# Frozen or Dry food?



## [KRAFTIG] (Apr 19, 2017)

I'm just about to add a few fish to my DT. Looking on advice on what food brands are best. Looking to explore both Frozen and Dry foods. What do you guys and gals like best? And why?? TIA


----------



## Crayon (Apr 13, 2014)

Larry’s.
And mostly Larry’s.
I feed the tangs Nori twice a week, but everybody gets Larry’s every day. Might throw in some mysis or calanus if I feel like it.
If I have new fish that are finicky, like Anthias or wrasse, I keep the frozen Larry’s fish eggs on hand. So fish in Qt get those as well as Fish Frenzy.


----------



## [KRAFTIG] (Apr 19, 2017)

Thanks for the feedback.

So how do hobbyists maintain a feeding schedule? I get to work before the sun comes up. Is it okay to feed in the afternoon (4ish)? I've come from FW fish, I religiously just fed once a day. Is this okay for SW fish? Or should a provide some food via auto feeder?


----------



## Crayon (Apr 13, 2014)

I feed twice a day at least, sometimes more if I’m trying to fatten up a fish in qt.
Fish get used to the schedule. So if you’re home at 4, feed then and then once before lights go out. I assume because of your work schedule that your lights come on a bit later in the day so you can enjoy the Tank, right?
Benthic fish, those that feed off the rock, like tangs and most wrasse are fine to fend for themselves during the day.
The pelagic feeders, those that feed out of the water column, like Anthias, are the ones who wait for you to feed them.
Seaweed in a clip helps for feeding while you are away, or there are some paste foods you could mix up and stick to the glass, if you wanted to try that.
An auto feeder for dry food is an option if you wanted to, but I don’t think it’s necessary.
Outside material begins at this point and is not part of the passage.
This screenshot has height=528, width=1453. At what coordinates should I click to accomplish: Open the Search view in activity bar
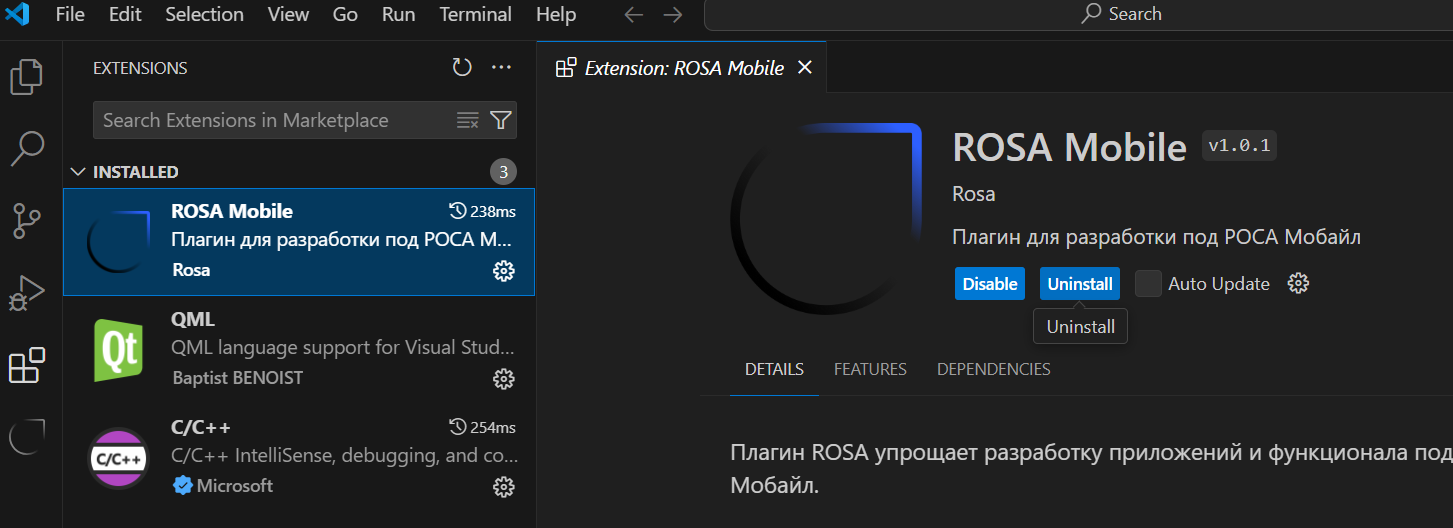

If you use an auto feeder, get the feeding ring from Two Little Fishies to prevent the food from going into the overflow.


----------



## [KRAFTIG] (Apr 19, 2017)

Crayon said:


> I feed twice a day at least, sometimes more if I'm trying to fatten up a fish in qt.
> Fish get used to the schedule. So if you're home at 4, feed then and then once before lights go out. I assume because of your work schedule that your lights come on a bit later in the day so you can enjoy the Tank, right?
> Benthic fish, those that feed off the rock, like tangs and most wrasse are fine to fend for themselves during the day.
> The pelagic feeders, those that feed out of the water column, like Anthias, are the ones who wait for you to feed them.
> ...


Well I'm in the process of buying my first fishes. This is FOWLR tank, so lighting will be minimized some what. Yes later in the day is planned. Thanks again for the information.


----------



## ReefABCs (Nov 10, 2012)

I feed Nori daily, on two clips for my Tangs and other fish. I generally like to give them this in the am before work or if I forget as soon as I get home.

Frozen daily, Mysis and about every third day I chop up some frozen mixed melody from the grocery store. The frozen melody has a good mix of different types of natural marine foods and it's cheap like $4.99 a bag.They get the frozen food in the evening and spread out over a half hour to an hour or so sometimes longer. 

Once in a while some flake or pellets but not the main diet, 

My fish are all fat lol, when ever other friends in the hobby come over they all ask wow what do you feed them they are so healthy and fat.


----------



## [KRAFTIG] (Apr 19, 2017)

Good info, thanks.


----------